Il me manque déjà. Rien que de penser à la soirée d’hier et à notre baiser dans le parc, m’excite. Preuve en est mon sexe qui dépasse de mon slip blanc. Pour me calmer, je décide de choisir ma tenue du jour. Je n’arrive pas à me décider entre une chemise à manche courte à carreaux et un polo violet. Je me brosse les dents en attendant, tout en cherchant dans un tiroir ce vieux bracelet marron que j’aime beaucoup. J’enfile un bermuda et j’en reviens au choix de mes vêtements posés sur le lit. Finalement, j’opte ni pour l’un, ni pour l’autre, mais pour un t-shirt orange. Je me regarde dans le miroir. Je souris bêtement comme une andouille. Est-ce à ça que l’on reconnaît un garçon amoureux ? Je me parfume, attrape mes lunettes de soleil et dévale l’escalier.

— J’y vais maman, à tout à l’heure !

*

Ce matin, le beau temps estival est de nouveau au rendez-vous, et invite les clients à la détente et à flâner parmi les allées du marché. Je ne suis donc pas du tout surpris de voir autant de monde. Je suis en train de servir mon voisin, le vieux Dufour qui met une éternité à sortir ses pièces de son porte-monnaie pour me payer. Il teste ma patience, et il le sait. Maîtrise-toi, Lucas, et n’oublie pas ce que t’as dit madame Fouanec, le plaisir et le confort du client avant tout. Je conserve donc mon sourire, surtout quand je vois apparaître le plus beau garçon du village. Je me mets légèrement à bander. Penser à se maîtriser aussi pour ces choses-là.

— Salut ! me lance Alex.

— Je suis à vous dans deux minutes, dis-je en lui montrant mon voisin qui prend tout son temps pour vérifier la monnaie que je lui rends.

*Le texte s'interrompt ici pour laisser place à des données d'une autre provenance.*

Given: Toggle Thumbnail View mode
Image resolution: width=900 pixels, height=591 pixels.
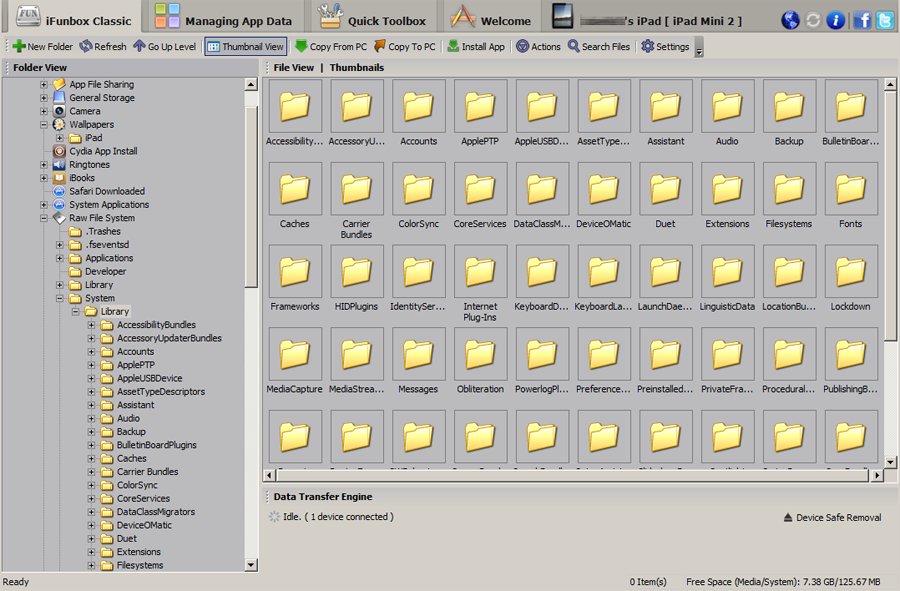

— J’étais là avant vous, jeune homme ! crie madame Desbois en reculant aussitôt lorsqu’elle réalise la personne qu’elle a en face d’elle. Alex se confond en excuses alors qu’elle se signe de la croix et s’enfuit en pressant le pas. Nous nous regardons avec Alex, j’ai envie de rire, lui moins.

— Qu’est-ce que je vous sers monsieur ?

Je le vois surpris du vouvoiement, mais décide de rentrer dans mon jeu. Il fait mine de réfléchir, en regardant l'étalage de fruits et de légumes, puis se rappelle soudain de sortir de sa poche un petit papier tout froissé sur lequel sa mère a dû écrire la liste de ce qu’elle voulait. Le voilà qui s'emmêle dans les quantités demandées et finit par me tendre la liste, en me souriant. D’un geste professionnel, je remplis son panier de ce qu’il désire. Je ne peux m’empêcher d’ajouter avec malice :

— Si je peux suggérer la promotion du jour à monsieur : nos belles bananes encore fermes au toucher. Attendez deux ou trois jours et vous m’en direz des nouvelles.

— Merci, c’est gentil à vous, mais j’ai ce qu’il me faut à la maison, les miennes sont mûres et n’attendront pas demain. Je vous dois combien ? me répond Alex, avec le plus grand sérieux du monde.

Je manque d’éclater de rire. Heureusement que madame Fouanec est occupée à servir une famille de vacanciers indécis. Elle ne manque pas d’humour, mais si elle m’avait entendu, elle n’aurait pas pu s’empêcher de me tirer les oreilles. Je remets à Alex son ticket de caisse, après avoir griffonné un petit mot rapide au verso. Je le vois désolé de repartir, mais les clients suivants m’accaparent déjà.